##### DATA SHOWN #####

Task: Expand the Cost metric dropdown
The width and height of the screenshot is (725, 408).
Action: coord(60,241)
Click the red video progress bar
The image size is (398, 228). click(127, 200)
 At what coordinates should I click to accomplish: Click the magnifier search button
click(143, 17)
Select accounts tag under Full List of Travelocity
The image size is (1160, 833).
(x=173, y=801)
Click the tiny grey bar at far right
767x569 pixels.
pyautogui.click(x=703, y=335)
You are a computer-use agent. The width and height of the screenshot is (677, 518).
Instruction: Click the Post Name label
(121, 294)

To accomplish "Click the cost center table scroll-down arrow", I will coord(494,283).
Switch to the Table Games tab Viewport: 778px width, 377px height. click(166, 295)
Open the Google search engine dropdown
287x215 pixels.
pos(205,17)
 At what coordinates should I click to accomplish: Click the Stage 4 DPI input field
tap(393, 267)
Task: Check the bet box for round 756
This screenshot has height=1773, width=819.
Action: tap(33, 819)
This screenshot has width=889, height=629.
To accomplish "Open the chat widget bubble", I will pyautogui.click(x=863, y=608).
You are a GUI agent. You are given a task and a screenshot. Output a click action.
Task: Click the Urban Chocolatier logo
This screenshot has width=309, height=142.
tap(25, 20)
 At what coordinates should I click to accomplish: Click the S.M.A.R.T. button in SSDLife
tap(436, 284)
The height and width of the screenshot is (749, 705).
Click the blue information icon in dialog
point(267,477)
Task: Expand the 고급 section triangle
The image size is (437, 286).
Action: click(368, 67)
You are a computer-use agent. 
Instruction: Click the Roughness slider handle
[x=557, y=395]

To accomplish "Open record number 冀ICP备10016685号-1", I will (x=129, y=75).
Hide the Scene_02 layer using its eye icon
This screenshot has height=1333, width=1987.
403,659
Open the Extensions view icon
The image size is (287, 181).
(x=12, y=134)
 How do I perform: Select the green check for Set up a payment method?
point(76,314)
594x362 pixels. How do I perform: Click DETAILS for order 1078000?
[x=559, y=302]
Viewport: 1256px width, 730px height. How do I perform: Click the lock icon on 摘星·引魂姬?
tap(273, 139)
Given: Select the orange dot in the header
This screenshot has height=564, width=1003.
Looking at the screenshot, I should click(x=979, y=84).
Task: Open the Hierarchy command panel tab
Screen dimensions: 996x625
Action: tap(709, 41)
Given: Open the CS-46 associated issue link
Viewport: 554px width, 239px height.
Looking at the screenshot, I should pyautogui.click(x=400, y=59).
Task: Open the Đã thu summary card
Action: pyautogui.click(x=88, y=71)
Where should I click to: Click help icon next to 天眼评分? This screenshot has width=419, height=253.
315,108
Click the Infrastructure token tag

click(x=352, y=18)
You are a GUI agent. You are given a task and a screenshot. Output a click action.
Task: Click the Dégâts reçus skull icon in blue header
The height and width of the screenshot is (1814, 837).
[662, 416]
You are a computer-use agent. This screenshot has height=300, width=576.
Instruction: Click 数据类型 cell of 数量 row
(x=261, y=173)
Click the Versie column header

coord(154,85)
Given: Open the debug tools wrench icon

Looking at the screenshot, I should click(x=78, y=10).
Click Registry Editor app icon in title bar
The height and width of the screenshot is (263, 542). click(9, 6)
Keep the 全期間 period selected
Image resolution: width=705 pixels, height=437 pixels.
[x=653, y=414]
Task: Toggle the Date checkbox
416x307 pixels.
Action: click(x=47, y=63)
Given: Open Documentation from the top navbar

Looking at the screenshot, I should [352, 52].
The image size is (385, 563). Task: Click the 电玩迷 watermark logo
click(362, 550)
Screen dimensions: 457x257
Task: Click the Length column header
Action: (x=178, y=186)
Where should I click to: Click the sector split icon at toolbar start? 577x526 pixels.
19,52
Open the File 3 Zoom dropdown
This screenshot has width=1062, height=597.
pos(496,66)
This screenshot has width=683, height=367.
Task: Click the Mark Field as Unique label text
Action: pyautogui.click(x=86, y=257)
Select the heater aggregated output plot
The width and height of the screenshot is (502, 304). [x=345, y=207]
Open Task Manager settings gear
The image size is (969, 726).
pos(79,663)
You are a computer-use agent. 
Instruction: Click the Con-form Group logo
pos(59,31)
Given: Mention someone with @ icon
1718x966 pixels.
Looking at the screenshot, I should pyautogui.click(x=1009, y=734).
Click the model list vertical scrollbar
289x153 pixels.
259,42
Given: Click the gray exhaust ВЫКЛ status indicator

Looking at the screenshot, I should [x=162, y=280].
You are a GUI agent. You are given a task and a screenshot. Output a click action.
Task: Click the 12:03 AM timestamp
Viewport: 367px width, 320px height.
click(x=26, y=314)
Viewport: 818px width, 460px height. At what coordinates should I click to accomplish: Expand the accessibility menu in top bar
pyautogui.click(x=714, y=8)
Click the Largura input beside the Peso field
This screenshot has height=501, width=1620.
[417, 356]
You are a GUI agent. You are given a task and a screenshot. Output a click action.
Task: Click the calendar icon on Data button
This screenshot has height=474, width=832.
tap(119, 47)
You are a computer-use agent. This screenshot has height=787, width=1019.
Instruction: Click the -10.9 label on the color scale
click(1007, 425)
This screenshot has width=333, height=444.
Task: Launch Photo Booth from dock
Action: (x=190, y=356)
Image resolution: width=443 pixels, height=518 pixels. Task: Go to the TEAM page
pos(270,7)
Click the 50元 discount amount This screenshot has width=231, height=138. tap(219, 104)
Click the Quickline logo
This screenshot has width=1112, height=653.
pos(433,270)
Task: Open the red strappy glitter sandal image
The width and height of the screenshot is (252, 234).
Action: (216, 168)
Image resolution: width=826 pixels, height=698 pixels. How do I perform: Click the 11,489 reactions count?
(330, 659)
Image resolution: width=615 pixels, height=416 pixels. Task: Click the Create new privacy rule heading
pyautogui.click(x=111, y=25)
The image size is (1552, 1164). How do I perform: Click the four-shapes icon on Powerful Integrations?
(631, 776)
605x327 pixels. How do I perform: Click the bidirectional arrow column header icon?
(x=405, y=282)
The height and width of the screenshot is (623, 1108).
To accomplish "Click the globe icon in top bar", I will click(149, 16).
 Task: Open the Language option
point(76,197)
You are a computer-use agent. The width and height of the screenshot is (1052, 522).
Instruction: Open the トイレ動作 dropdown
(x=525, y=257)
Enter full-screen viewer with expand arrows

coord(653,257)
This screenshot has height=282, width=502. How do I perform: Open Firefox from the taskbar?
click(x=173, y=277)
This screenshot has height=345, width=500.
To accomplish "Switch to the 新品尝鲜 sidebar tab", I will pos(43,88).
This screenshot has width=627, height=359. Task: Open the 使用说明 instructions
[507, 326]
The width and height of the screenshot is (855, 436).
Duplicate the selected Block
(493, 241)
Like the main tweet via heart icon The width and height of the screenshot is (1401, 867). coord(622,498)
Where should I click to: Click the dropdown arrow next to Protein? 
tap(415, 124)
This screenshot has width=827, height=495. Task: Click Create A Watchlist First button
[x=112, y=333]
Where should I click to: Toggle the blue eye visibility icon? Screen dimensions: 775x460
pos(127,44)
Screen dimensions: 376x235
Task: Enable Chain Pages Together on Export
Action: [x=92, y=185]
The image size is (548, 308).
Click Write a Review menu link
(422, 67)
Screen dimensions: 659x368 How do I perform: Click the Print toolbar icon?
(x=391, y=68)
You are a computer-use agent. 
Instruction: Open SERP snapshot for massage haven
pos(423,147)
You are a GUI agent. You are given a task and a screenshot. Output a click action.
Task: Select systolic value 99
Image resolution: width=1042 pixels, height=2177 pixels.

#####

## TO DO
All that is needed is the exact run of lines above from the line containing "This screenshot has height=564, width=1003." through the line containing "Given: Open the CS-46 associated issue link", both of them included.

## OUTPUT FOR THIS EXERCISE
This screenshot has height=564, width=1003.
Looking at the screenshot, I should click(x=979, y=84).
Task: Open the Hierarchy command panel tab
Screen dimensions: 996x625
Action: tap(709, 41)
Given: Open the CS-46 associated issue link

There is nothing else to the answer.